>> begin

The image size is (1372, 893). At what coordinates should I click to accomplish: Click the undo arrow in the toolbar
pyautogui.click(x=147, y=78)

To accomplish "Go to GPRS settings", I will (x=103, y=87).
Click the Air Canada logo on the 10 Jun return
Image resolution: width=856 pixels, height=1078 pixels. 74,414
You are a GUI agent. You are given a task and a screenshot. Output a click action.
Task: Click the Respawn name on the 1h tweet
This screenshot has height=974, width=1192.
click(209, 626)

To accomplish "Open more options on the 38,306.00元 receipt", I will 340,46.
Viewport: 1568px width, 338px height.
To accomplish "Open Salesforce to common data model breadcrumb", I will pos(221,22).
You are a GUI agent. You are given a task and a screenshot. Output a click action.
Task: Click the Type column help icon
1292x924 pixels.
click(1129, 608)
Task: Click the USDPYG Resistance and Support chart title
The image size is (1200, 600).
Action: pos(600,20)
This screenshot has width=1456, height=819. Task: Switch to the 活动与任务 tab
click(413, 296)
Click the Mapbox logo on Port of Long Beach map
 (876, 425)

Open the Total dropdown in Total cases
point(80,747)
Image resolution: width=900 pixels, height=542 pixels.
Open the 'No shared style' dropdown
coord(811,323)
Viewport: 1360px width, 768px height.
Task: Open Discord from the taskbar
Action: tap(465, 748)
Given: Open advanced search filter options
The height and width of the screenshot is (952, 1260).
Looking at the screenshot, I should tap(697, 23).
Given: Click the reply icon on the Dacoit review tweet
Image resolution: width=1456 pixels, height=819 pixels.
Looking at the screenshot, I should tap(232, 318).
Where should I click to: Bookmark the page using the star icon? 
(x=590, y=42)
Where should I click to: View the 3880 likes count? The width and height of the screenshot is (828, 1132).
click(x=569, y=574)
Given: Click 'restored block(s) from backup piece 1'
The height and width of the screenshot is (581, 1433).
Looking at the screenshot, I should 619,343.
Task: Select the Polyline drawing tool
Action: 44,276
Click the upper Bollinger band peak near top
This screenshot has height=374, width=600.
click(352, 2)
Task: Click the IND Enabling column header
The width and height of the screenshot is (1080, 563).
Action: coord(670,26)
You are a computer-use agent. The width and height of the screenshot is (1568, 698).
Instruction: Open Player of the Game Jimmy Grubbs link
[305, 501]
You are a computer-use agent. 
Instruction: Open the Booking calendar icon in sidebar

>> end

Problem requirements:
How many lines in the items above contain the string "from", with case counting? Reply with the number only.

Solution to the exercise:
2